» WHAT THE EXERCISE ASKS
Please transcribe the data that follows exactly, from its first line through the line that contains "Open the Learn".

» EXERCISE MATERIALS
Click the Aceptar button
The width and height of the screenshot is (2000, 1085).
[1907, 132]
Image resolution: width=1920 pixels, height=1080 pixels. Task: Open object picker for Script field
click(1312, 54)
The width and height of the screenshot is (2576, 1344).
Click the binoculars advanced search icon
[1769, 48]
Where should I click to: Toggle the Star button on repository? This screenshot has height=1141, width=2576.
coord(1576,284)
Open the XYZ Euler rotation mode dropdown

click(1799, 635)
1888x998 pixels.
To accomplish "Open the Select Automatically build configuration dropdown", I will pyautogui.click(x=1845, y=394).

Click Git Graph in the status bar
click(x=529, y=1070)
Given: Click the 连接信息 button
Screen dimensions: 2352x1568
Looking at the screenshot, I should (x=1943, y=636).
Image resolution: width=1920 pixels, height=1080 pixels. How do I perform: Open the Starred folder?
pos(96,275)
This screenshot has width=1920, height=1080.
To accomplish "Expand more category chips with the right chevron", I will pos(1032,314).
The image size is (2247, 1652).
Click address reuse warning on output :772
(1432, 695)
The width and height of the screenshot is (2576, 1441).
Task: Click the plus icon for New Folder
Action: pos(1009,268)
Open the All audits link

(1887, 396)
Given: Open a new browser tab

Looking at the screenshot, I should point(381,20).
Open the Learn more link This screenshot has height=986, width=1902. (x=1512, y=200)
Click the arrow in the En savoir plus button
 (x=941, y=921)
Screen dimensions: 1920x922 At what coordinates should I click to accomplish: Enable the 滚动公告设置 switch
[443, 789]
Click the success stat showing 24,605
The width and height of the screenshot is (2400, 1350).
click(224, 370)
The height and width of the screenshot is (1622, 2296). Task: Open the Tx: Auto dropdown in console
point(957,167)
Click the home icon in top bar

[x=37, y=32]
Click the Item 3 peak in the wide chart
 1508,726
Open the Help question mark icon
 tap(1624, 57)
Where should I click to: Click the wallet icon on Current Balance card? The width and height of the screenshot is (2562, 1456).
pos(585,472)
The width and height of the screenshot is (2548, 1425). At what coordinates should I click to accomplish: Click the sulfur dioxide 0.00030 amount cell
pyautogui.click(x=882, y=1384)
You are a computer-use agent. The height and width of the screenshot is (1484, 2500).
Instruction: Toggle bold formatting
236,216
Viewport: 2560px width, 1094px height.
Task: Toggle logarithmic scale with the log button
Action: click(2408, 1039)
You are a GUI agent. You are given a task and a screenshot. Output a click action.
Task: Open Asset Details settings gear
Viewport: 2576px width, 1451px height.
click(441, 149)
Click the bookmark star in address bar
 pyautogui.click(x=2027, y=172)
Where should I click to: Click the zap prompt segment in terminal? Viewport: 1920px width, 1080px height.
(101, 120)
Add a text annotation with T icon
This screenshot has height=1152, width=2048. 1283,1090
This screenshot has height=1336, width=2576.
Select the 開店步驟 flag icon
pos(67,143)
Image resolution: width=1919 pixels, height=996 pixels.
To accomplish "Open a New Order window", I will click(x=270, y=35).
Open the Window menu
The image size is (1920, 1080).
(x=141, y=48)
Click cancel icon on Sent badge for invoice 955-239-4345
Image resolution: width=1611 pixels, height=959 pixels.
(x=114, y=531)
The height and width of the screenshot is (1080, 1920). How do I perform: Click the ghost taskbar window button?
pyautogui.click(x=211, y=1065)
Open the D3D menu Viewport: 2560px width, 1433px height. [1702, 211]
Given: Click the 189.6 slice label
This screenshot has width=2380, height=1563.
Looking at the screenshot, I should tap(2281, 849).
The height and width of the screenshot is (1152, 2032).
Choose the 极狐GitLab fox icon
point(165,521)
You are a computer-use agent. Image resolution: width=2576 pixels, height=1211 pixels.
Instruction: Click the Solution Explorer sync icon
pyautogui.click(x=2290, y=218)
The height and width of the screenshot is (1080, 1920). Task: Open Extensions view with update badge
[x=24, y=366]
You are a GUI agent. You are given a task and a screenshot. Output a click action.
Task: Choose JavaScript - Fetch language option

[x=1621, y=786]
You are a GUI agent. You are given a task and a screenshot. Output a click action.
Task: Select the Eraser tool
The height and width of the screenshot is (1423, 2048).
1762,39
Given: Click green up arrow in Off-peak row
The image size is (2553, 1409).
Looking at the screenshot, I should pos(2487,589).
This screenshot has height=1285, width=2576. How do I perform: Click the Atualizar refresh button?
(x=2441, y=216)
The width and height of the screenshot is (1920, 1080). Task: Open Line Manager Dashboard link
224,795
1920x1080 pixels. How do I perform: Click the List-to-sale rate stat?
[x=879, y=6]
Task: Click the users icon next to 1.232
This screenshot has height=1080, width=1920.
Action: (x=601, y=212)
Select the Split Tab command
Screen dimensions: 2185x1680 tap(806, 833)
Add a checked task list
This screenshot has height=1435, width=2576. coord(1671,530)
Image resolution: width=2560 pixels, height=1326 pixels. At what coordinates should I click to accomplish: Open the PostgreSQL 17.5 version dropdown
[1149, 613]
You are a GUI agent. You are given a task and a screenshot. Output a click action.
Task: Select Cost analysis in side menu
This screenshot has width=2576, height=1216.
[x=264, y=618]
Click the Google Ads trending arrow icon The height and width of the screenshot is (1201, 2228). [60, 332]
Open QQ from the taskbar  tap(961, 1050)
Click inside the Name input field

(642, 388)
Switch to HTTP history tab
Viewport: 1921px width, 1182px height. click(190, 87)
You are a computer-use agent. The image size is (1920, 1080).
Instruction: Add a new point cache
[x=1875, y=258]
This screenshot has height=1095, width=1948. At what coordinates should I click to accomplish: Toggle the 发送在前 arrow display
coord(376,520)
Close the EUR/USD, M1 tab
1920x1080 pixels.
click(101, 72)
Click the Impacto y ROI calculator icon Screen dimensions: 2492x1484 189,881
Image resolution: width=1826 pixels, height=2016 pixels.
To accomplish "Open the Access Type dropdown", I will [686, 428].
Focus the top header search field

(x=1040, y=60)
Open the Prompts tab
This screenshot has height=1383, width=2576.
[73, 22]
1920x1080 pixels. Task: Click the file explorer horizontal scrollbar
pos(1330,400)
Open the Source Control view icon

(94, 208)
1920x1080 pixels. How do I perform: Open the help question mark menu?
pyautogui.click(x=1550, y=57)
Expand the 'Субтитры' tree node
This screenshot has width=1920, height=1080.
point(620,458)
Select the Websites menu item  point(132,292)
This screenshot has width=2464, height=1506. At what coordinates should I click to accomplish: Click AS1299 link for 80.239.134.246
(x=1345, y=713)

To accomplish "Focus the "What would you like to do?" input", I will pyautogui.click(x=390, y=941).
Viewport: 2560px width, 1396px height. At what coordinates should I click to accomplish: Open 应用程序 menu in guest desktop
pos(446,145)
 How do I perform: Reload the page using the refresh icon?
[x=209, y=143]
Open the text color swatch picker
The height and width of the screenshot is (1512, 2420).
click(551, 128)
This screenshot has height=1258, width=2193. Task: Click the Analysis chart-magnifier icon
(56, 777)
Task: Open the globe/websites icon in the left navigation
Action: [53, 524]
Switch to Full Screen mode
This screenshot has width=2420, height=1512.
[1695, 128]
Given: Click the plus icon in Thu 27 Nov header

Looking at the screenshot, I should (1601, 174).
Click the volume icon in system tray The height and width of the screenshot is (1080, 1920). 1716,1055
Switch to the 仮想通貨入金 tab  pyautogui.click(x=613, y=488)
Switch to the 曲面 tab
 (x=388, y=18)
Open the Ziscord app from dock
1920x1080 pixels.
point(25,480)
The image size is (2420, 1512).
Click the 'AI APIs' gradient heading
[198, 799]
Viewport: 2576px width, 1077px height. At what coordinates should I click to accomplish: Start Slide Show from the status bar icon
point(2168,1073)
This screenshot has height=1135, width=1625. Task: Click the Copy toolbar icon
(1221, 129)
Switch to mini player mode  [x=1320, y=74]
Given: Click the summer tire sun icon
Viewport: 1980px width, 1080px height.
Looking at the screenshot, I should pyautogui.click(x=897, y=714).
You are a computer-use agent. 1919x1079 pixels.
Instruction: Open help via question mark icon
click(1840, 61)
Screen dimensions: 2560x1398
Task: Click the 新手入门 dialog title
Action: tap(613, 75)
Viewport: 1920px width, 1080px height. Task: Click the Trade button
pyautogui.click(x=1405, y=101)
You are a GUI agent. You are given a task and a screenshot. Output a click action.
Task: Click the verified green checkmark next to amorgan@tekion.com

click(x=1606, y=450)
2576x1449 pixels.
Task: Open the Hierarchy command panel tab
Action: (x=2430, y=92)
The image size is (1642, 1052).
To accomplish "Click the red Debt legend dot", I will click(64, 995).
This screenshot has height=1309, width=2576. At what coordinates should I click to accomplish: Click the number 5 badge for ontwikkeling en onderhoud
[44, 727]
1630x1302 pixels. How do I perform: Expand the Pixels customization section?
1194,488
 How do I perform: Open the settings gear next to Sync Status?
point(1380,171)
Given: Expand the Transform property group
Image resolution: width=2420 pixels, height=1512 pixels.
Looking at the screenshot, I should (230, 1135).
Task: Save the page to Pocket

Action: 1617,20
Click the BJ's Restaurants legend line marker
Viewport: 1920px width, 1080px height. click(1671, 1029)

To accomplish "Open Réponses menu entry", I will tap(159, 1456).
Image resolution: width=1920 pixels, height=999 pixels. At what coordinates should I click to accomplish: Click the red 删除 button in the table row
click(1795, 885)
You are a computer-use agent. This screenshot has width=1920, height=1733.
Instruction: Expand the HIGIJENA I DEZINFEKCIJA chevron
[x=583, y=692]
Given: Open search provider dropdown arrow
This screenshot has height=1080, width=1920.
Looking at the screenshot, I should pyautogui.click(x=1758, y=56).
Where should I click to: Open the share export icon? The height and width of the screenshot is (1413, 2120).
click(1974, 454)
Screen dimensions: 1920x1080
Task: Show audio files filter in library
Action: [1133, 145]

» ANSWER SPACE
Click the Aceptar button
The width and height of the screenshot is (2000, 1085).
[1907, 132]
Image resolution: width=1920 pixels, height=1080 pixels. Task: Open object picker for Script field
click(1312, 54)
The width and height of the screenshot is (2576, 1344).
Click the binoculars advanced search icon
[1769, 48]
Where should I click to: Toggle the Star button on repository? This screenshot has height=1141, width=2576.
coord(1576,284)
Open the XYZ Euler rotation mode dropdown

click(1799, 635)
1888x998 pixels.
To accomplish "Open the Select Automatically build configuration dropdown", I will pyautogui.click(x=1845, y=394).

Click Git Graph in the status bar
click(x=529, y=1070)
Given: Click the 连接信息 button
Screen dimensions: 2352x1568
Looking at the screenshot, I should (x=1943, y=636).
Image resolution: width=1920 pixels, height=1080 pixels. How do I perform: Open the Starred folder?
pos(96,275)
This screenshot has width=1920, height=1080.
To accomplish "Expand more category chips with the right chevron", I will pos(1032,314).
The image size is (2247, 1652).
Click address reuse warning on output :772
(1432, 695)
The width and height of the screenshot is (2576, 1441).
Task: Click the plus icon for New Folder
Action: pos(1009,268)
Open the All audits link

(1887, 396)
Given: Open a new browser tab

Looking at the screenshot, I should point(381,20).
Open the Learn more link This screenshot has height=986, width=1902. (x=1512, y=200)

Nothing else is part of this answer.